ON and OFF sequence, repeated by switches in the power programmer, causes either withdrawal or insertion of the control rod. Position of the control rod is indicated by the transformer action of the position indicator coil stack surrounding the rod travel housing. The transformer output changes as the top of the ferromagnetic drive shaft assembly moves up the rod travel housing. Generally during plant operation the drive mechanisms hold the control rods withdrawn from the core in a static position and only one coil, the stationary gripper coil, is energized on each mechanism.

Control Rod Withdrawal The control rod is withdrawn by repeating the following sequence:

1. Movable Gripper Coil - ON The movable gripper armature raises and swings the movable gripper latches into the drive shaft groove.
2. Stationary Gripper Coil - OFF Gravity causes the stationary gripper latches and armature to move downward until the load of the drive shaft is transferred to the movable gripper latches.

Simultaneously, the stationary gripper latches swing out of the shaft groove.

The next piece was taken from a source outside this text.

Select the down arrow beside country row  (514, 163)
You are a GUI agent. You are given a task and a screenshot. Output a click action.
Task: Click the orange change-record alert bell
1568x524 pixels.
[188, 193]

3. Lift Coil - ON The 5/8-in. gap between the lift armature and the lift magnet pole closes and the drive rod raises one step length.
4. Stationary Gripper Coil - ON The stationary gripper armature raises and closes the gap below the stationary gripper magnetic pole, swings the stationary gripper latches into a drive shaft groove. The latches contact the shaft and lift it 1/16-in. The load is so transferred from the movable to the stationary gripper latches.
5. Movable Gripper Coil - OFF The movable gripper armature separates from the lift armature under the force of three springs and gravity. Three links, pinned to the movable gripper armature, swing the three movable gripper latches out of the groove.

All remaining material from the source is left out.